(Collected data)
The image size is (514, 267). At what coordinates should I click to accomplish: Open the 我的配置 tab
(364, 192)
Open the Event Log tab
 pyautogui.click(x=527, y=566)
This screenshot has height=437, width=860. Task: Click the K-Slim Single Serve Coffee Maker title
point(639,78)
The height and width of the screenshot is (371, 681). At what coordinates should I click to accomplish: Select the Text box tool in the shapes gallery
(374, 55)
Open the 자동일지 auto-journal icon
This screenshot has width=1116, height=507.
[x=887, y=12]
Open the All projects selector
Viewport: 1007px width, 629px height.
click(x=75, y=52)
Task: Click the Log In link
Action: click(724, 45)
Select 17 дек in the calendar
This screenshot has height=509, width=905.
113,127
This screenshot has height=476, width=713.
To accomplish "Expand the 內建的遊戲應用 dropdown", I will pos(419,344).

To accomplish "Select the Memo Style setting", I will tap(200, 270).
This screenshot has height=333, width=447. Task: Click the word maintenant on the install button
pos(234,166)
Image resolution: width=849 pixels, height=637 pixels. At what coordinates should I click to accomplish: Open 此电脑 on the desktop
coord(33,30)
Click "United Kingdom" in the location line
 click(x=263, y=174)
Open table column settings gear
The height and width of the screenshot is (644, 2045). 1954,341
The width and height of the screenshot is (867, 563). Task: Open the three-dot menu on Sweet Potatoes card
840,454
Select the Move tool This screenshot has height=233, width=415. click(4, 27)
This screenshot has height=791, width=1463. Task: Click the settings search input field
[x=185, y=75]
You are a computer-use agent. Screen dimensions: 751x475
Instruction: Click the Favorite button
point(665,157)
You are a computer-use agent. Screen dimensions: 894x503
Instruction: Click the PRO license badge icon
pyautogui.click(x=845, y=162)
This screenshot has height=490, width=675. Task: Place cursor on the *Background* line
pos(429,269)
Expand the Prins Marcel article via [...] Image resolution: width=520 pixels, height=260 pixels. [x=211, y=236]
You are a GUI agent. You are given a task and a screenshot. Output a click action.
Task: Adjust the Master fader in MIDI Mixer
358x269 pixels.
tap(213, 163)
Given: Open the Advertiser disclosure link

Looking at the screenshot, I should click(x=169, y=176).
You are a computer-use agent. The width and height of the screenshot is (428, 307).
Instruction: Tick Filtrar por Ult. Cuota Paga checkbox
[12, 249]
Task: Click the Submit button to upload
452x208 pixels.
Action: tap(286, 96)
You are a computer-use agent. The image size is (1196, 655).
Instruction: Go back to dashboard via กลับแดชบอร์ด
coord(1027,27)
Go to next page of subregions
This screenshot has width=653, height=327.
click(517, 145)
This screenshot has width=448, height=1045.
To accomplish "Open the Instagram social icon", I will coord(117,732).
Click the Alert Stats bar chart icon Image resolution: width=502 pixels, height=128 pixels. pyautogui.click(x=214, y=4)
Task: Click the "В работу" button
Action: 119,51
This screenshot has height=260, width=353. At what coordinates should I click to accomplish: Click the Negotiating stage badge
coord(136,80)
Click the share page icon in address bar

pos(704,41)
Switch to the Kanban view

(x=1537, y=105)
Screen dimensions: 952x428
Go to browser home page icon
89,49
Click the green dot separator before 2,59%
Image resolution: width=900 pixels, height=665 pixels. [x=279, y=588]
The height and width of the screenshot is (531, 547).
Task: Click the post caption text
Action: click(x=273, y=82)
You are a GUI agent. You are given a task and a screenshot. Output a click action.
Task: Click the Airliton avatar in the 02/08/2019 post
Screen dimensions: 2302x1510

#### [WORK ORDER]
Check the records above and copy each line that has the string "will".

#### [ANSWER BELOW]
To accomplish "Expand the 內建的遊戲應用 dropdown", I will pos(419,344).
To accomplish "Select the Memo Style setting", I will tap(200, 270).
To accomplish "Open the Instagram social icon", I will coord(117,732).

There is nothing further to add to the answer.